The Federal Reserve signaled on Wednesday that the FOMC was going to continue with its cautious stance. This was in contrast to the general consensus of market participants that the Fed was likely to start tightening monetary policy sooner rather than later given the recent positive US economic news. Consensus had been for June 2015 rate hike, with some believing a rate hike could come as soon as March. Thus, when the FOMC indicated on Wednesday that it was likely to refrain from a rate hike as soon as consensus thought, we had the jump in markets one would expect from a surprise. The question is, were the markets right to be surprised?
Our belief has been that the Fed should remain cautious on raising rates beyond the consensus June estimate. While we have finally been getting decent growth data and job creation, there are no signs that the economy is overheating. The Fed’s preferred measure of inflation, the PCE index (Personal Consumption Expenditure), has remained below the target inflation rate. This less than desired inflation rate as measured by PCE is backed up by core CPI numbers and the Billion Price Project (BPP). While the BPP is not an officially watched measure it is interesting to see how well it tracks PCE.

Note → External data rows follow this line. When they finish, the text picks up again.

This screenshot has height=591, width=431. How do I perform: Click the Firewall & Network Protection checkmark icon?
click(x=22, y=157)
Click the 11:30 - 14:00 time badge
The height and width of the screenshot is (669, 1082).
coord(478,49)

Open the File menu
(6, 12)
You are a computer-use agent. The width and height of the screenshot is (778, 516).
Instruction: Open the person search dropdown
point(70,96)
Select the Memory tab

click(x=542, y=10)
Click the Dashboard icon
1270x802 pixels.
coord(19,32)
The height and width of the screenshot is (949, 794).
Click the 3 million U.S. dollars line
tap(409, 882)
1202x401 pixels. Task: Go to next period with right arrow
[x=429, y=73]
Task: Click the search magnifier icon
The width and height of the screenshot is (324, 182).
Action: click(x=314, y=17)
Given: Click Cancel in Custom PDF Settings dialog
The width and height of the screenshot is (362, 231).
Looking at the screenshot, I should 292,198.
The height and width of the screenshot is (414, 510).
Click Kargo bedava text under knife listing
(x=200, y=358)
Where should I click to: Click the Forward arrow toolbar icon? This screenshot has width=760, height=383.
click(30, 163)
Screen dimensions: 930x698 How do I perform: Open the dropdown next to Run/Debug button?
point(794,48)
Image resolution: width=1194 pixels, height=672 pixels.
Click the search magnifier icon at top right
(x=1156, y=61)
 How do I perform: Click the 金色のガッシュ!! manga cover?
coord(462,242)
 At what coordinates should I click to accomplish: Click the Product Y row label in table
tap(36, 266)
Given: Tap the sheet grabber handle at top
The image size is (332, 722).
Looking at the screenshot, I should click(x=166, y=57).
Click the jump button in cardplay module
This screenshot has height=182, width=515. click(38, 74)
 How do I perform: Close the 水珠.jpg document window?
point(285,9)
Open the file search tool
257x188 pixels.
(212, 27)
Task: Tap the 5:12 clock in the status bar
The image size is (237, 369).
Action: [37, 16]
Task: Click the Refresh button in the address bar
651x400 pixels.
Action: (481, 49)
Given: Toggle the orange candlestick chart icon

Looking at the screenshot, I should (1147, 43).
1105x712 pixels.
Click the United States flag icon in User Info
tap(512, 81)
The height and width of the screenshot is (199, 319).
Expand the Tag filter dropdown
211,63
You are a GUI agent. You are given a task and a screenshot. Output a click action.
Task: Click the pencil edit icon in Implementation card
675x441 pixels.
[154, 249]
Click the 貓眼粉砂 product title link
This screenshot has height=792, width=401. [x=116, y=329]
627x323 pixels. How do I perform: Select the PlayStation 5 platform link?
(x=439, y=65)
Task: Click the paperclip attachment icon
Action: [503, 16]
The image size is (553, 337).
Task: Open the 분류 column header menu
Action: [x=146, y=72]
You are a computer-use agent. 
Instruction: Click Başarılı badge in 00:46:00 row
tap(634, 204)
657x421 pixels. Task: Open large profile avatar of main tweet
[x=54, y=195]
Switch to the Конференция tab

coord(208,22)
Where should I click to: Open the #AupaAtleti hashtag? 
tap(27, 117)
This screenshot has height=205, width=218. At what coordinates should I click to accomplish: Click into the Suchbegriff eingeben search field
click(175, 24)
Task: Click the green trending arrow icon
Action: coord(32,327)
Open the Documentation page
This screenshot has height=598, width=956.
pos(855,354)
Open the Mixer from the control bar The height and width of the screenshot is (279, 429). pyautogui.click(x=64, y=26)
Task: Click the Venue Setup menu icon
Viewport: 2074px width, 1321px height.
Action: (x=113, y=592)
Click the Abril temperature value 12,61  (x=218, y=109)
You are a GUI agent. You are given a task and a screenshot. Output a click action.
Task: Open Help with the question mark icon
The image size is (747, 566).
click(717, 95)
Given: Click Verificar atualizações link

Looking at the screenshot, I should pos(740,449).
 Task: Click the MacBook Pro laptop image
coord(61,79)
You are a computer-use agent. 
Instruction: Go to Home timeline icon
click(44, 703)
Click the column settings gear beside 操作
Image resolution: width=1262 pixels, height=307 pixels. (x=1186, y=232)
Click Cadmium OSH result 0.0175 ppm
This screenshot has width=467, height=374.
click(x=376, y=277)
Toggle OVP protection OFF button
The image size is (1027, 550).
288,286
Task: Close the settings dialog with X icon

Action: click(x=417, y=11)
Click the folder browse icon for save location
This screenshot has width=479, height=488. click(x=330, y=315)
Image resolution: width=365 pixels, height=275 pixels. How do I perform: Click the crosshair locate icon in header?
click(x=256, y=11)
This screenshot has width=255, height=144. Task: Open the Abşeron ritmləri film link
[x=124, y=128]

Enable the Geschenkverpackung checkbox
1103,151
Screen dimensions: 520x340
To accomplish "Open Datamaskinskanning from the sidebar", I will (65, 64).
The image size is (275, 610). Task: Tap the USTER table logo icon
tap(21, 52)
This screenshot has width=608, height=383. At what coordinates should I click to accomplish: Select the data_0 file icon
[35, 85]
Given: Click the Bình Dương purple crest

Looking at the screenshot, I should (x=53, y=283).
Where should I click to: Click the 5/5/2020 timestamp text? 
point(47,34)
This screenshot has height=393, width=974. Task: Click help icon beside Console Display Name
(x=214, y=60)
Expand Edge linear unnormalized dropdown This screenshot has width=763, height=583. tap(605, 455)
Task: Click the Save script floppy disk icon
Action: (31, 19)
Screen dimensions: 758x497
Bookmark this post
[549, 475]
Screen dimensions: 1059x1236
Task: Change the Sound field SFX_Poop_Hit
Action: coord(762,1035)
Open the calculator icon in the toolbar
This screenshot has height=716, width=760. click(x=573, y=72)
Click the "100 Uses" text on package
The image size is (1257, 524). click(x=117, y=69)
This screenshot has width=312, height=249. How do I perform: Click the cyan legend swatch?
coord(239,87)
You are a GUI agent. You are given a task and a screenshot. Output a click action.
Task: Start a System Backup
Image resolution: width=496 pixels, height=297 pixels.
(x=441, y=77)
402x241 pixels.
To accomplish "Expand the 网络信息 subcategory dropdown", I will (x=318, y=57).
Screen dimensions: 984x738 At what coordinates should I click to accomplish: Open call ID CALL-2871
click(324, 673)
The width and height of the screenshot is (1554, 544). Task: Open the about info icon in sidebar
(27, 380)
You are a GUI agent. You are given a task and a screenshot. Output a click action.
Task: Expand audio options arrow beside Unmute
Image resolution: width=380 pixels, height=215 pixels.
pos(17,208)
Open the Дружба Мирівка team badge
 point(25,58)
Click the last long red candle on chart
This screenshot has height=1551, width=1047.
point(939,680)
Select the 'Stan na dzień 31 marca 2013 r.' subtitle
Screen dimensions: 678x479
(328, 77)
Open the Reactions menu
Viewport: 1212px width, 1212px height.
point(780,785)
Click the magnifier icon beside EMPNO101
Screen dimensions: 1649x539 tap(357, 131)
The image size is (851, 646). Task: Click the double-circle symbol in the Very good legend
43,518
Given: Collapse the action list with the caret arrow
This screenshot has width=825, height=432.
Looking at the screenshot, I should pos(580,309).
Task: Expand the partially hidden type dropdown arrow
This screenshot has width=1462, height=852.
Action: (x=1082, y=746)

Until Wednesday, ours was not a dominant view of market participants, although we are unsure why as Janet Yellen, Fed Chair, is considered a dove. Furthermore, the make-up of the FOMC is changing for 2015 and the voting membership is getting more dovish. Richard Fisher of the Dallas Fed and Charles Plosser of the Philadelphia Fed will no longer be members of the FOMC, and they are two very strong hawks. Their replacements are much more dovish, thus the overall make-up of the FOMC will be more dovish in 2015. Note that a “dove” in this context is someone who has a more cautious economic/financial outlook and therefore would prefer further monetary accommodation whereas a “hawk” is more bullish on the growth/inflation outlook and therefore is worried about excessive monetary accommodation.